Hi Luke,

On Dec 16, 9:47 am, Luke Plant <l.plant...@cantab.net> wrote:
> For the latter, I think we should use instance._state.adding to reliably
> detect whether a PK has been set or not. This could cause some
[snip]

> While I was there,  I fixed _get_next_or_previous_by_FIELD to use
> self._state.adding, rather than 'not self.pk', for the similar check
> that it does. I also fixed OneToOne fields, and updated ManyToMany
> lookups to check _state.adding rather than check the PK field.
>
> If people agree that the existing behaviour is a bug and that workflows
> that rely on it are broken, I'll go ahead and commit. Russell closed the
> bug as WONTFIX, but I think based on a misunderstanding (I misunderstood
> the original report in the same way).

This makes me a little bit uneasy.
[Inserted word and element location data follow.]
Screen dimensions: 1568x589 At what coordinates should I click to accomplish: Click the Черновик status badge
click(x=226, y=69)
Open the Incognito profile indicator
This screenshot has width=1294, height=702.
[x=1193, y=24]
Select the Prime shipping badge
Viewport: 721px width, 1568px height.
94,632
Before we haphazardly sneak
instance._state.adding into more and more places, I think we need to
have a broader discussion about the desired semantics of insert vs
update in the ORM.

Historically, Django has avoided tracking any add-vs-update state on
model instances. Insert-vs-update was (and is) decided at save-time,
by checking whether the PK exists in the DB. This works fine, although
it requires an extra SELECT query at every save.

Other code (in Django, or third-party) that needed to know whether an
instance was "new" would check for "self.pk is None" (including
ManyToManyField, as you note). This idiom is broken with CharField PKs
whose value is set explicitly on new instances before saving, but
apparently that's never been enough of a problem to motivate anyone to
fix it.

Instance._state.adding is new in 1.2 (in 1.2 it was instance._adding
and only ever monkeypatched onto a model instance by ModelForm; I
changed it to instance._state.adding and encapsulated it inside the
ORM just a few weeks ago in r14612). It was added as part of model-
validation, in order to allow uniqueness-validation of PKs to work
correctly in the very same edge cases (explicitly-set CharField PK)
that generally break the "pk is None" idiom. Currently it is used only
by uniqueness validation checks, nowhere else in the ORM.

It bothers me that we now have two parallel systems in the ORM for
deciding whether an instance is "new," and no real rhyme or reason to
when one is used vs the other. I don't want to exacerbate that
situation.

In working on r14612 I spent hours looking for a way to get rid of
instance._adding entirely, but concluded that it was not possible
without breaking uniqueness validation on explicit char PKs.

ISTM that we should either keep the scope of instance._state.adding as
limited as possible (i.e. avoid introducing new uses of it), if we're
satisfied with the status quo and the limitations of "pk is None," or
we should consider fully embracing instance._state.adding as the
endorsed way to determine whether a model instance is new or saved,
and banishing the "pk is None" idiom from Django's codebase. The
latter option could potentially include even changing the behavior of
Model.save() to use instance._state.adding rather than performing the
extra SELECT query, though the backwards-compatibility implications in
edge cases there might be prohibitive.

Instance._state.adding is set to True by default on new model
instances, and set to False anywhere the ORM generates a model
instance from a database query. Using instance._state.adding implies
that we do not support manually creating a model instance and setting
its PK to a value known to exist in the database, as a way to force an
update of that row (doing this already will break uniqueness
validation, unless you also manually tweak instance._state.adding to
False). On the upside, using instance._state.adding provides better
support for explicitly-set PKs than "pk is None," because it doesn't
overload the meaning of the PK field with new/not-new information.

On the whole, I think instance._state.adding has some real advantages
over "pk is None," and I'm even intrigued by the possibility of using
it to avoid the extra SELECT query at save-time. But if we're going to
make this change, let's be fully clear about the change we're making,
and make it consistently across the codebase.